Updated April 1, 2013 with ticket RSVP information.

For some journalists, the 2008 financial crisis brought about something of a conversion experience regarding the role of the financial sector in society.  Other journalists, however, have not been significantly affected or altered their views.  To further explore this, ProPublica is proud to host an event with some top Wall Street journalists discussing the impact the crisis had on them and their work.

“The Financial Crisis as Conversion Experience: Did Wall Street Journalists Change Their Views?” will feature ProPublica senior reporter and “The Trade” columnist Jesse Eisinger, Thompson Reuters digital editor Chrystia Freeland, the New York Times “Common Sense” business columnist James B. Stewart, and Newsweek/Daily Beast “Asymmetrical Information” correspondent Megan McArdle.  Reuters finance blogger Felix Salmon will serve as the moderator of the conversation.

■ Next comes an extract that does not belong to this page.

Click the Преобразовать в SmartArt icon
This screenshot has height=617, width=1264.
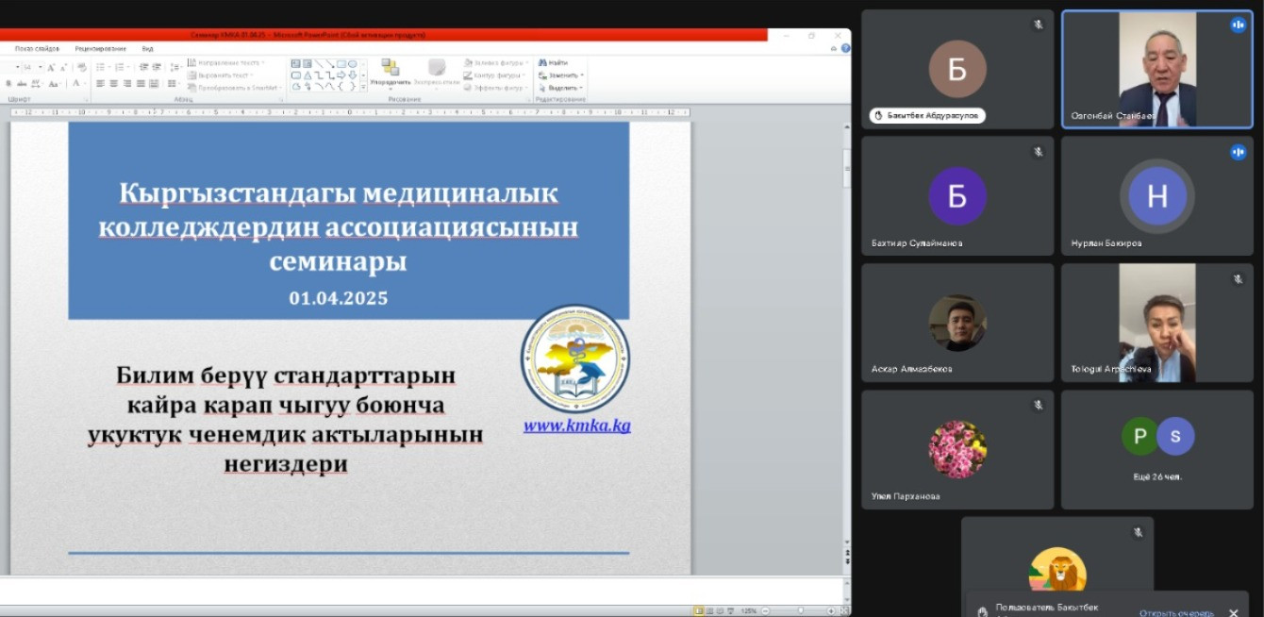click(192, 88)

The event will take place on Tuesday, April 30 at 7pm at 20 Cooper Square on the 7th floor and will be free and open to the public.  If you would like to attend, please reserve your ticket here.  The dialogue will be streamed live and we will take questions from the public via Twitter and email.

We hope to see you there.

anne petrokubi

March 1, 2013, 12:27 p.m.

Please pursue subsidies for “too big to fail” banks and how to break up these banks.

Carola Von H.

March 1, 2013, 6:46 p.m.

I’d rather hear a panel of citizens discuss whether being forced to bail out the financial crisis caused by the Washington/Wall Street housing bubble, upped their cynicism level re fairness. And whether that level shot into the stratosphere when no major bubble players were criminally prosecuted.

Henry Franceschi

March 1, 2013, 8:38 p.m.

Could you not convince an international lawyer to discuss setting in motion a 21st Century counterpart to the war crimes trials at Nuremburg? It certainly seems time people worldwide took action on developing an international criminal court where companies and governments involved in plundering civilians’ assets could be tried and held personally responsible for “economic crimes against humanity” as they were at Nuremburg. Plundering was a criterion at Nurembury and the global financial crises of 1987, 1997 and 2007 - plus the rampant theivery governments condone daily then excue themselves with “we don’t have the budgets to pursue these cases” yet they never seem to fail to collect the crooks’ taxes - while simultaneously millions of civilians have their assets “plundered” with impunity. While aggressive war was the competitive modus operandi in the late 19th and 20th Centuries, aggressive economic plundering has become the modus operandi with globalization in the 21st Century. I would gladly donate to a Global Criminal Court and, with the Internet to spead the word, hopefully so would a billion or two abused world civilians.

Alexandra Kanik

April 8, 2013, 10:30 a.m.

Sounds like a great topic. How can a Pittsburgher access the live stream?

Perhaps you can dive in to the rise and role of data and how it helps support argument.